ElasticSearch fails on NFS, makes tons of empty directories in nodes


(Gregory Rice) #1

Hey guys,

I've changed data.path to an NFS share mounted on my single-node
elasticsearch machine. The monolithic elasticsearch has no problem
creating the
elasticsearch directory, or the nodes directory, but while it has no
trouble making a node directory and filling it with data on local
drives,
on my NFS share it simply creates a bunch of directories in the
/nfs_share/data/elasticsearch/nodes directory at a rate about one
every 30
seconds until after a while, there's like fifty nodes listed in the
directory, each completely empty except for a node.lock file.

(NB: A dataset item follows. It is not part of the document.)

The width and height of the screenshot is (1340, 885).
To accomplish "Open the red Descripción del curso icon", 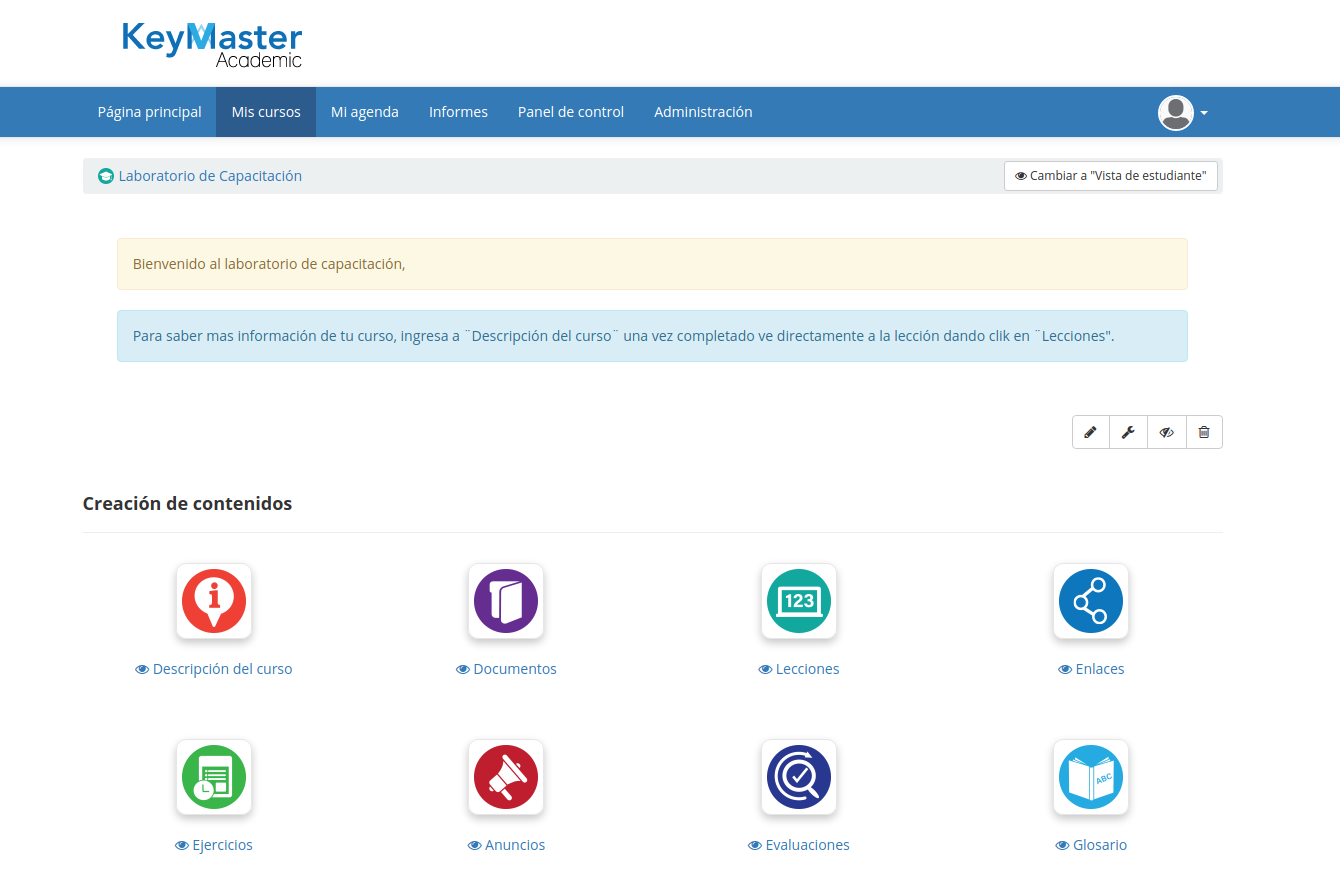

Obviously it's able to create the node.lock file and the directory
structure, so it's not a permissions issue, but is there a particular
reason something like this would happen on NFS when there's no problem
getting data onto a local disk, with only one directory created under
"nodes"?

Anyone seen anything like this or know what I can do to help figure
out
what's going on?

Thanks,
Greg


(Radu Gheorghe) #2

Hi Greg,

In Elasticsearch, do you have the Gateway left to the default "local",
or did you change it to "fs"?

We're having two nodes here that write on an NFS share with the
Gateway set to "local", and we had a lot of strange permission issues.
What works now is that we have all_squash set and the data directory
belongs to nobody:nogroup.

Hope this helps,
Radu


(Gregory Rice) #3

Radu,

I tried changing the gateway to "fs". I tried moving the gateway
location to the share.

What happens is, when I set the data.path directory to a directory on
the fileshare, elasticsearch doesn't even really start up. It gets as
far as:

[2012-02-22 20:06:12,212][INFO ][node ] [Ziggy
Pig] {0.18.7}[3907]: initializing ...
[2012-02-22 20:06:12,218][INFO ][plugins ] [Ziggy
Pig] loaded [], sites []

And hangs.

Changing the gateway type or gateway location did nothing. Remember,
it doesn't look like permissions, as ElasticSearch has no problem
creating node/0 node/1 node/2 node/3 ENDLESSLY on the NFS drive, so
obviously it's able to write. It simply cannot initiate the node, so
it tries creating another one.

Any other ideas? It's not able to create anything but endless new
nodes (as it never is able to initialize one successfully, I guess)
and then puts a node.lock file in them and moves on and makes another.

Thanks,
Greg Rice

On Feb 21, 10:55 pm, Radu Gheorghe radu0gheor...@gmail.com wrote:

Hi Greg,

In Elasticsearch, do you have the Gateway left to the default "local",
or did you change it to "fs"?

We're having two nodes here that write on an NFS share with the
Gateway set to "local", and we had a lot of strange permission issues.
What works now is that we have all_squash set and the data directory
belongs to nobody:nogroup.

Hope this helps,
Radu


(Radu Gheorghe) #4

Nope, I don't have any other ideas. I would just try with all_squash
and chown -R nobody:nogroup on the data directory. And with the
default "local" gateway.


(Shay Banon) #5

It sounds like it failed to acquire an exclusive lock on the node.lock file (which is needs to do). We can try and see why the problem happens, but why use NFS to store the data?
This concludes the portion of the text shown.